Du local au global. D’un petit brin de lin poussant en terre normande à la spéculation sur les matières premières, en passant par des filatures chinoises et leurs ouvrières déracinées, le documentaire d’Ariane Doublet, la Pluie et le Beau Temps , arpente notre époque mondialisée. À partir du pays de Caux, en Seine-Maritime, où la cinéaste a tourné la plupart de ses films (les Terriens, les Sucriers de Colleville …).

Le savait-on ? Les agriculteurs normands sont les premiers producteurs mondiaux de lin. Mais ils n’ont plus qu’un seul client : la Chine. Scène inhabituelle, inversant les représentations communes : une sélectionneuse chinoise de produits se montre d’une exigence féroce avec le lin que lui soumet une coopérative cauchoise.

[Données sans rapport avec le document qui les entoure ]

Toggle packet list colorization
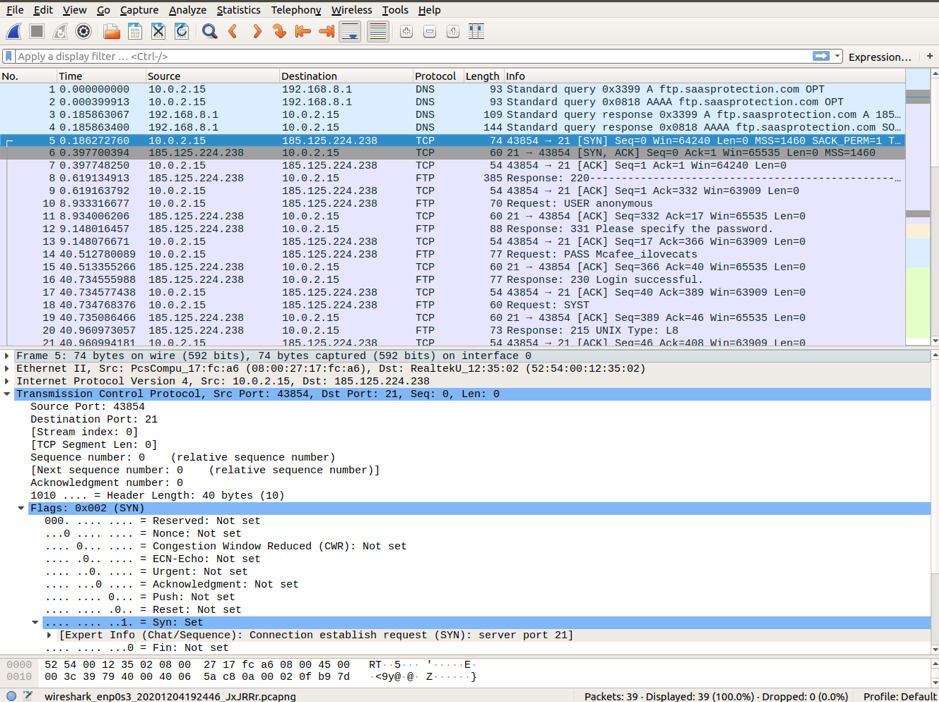Image resolution: width=939 pixels, height=702 pixels. click(x=377, y=32)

C’est d’abord cela, la Pluie et le Beau Temps , des images qui montrent la dépendance des uns aux autres, et leur interaction permanente : un directeur commercial qui discute des prix en anglais et par skype avec son homologue des filatures chinoises ; un patron chinois qui raconte en avoir mis plein la vue à ses fournisseurs français ; deux agriculteurs cauchois qui non seulement suivent les prévisions météorologiques, mais aussi le cours des matières premières, sachant résumer avec clarté le fonctionnement de l’économie mondiale dans laquelle ils sont pris.

Depuis Maupassant et ses Contes de la Bécasse , la vision du monde en pays de Caux a changé d’horizon. Mais, en même temps, ce monde « moderne » s’est rétréci, tout obnubilé qu’il est par ce qui le domine : la finance et les spéculateurs, qui font, précisément, « la pluie et le beau temps » .
À l’unisson du dialogue entre la Normandie et la Chine, Ariane Doublet a elle aussi son « correspondant » chinois, le cinéaste Wen Hai, qui a beaucoup filmé les ouvrières des filatures, et dont les images alternent avec celles du pays de Caux.

Ces ouvrières sont loin de leur région d’origine, vivent dans des salles collectives où elles s’ennuient en regardant des séries débiles, travaillent douze heures par jour, « avec une pause » , précise l’une d’elles. Leur bas salaire est une composante nécessaire de ce circuit économique aberrant, qui consiste à envoyer une matière première, le lin en l’occurrence, de l’autre côté du globe pour être traitée, et à la vendre sous forme de vêtements, « extravagants » , selon la mère d’un agriculteur regardant un catalogue, là d’où vient cette matière première.

Mais attention ! Sous la pression d’un manque de main-d’œuvre, les salaires chinois montent et certains industriels songent à délocaliser en Inde. Le lin normand n’a pas fini de voyager.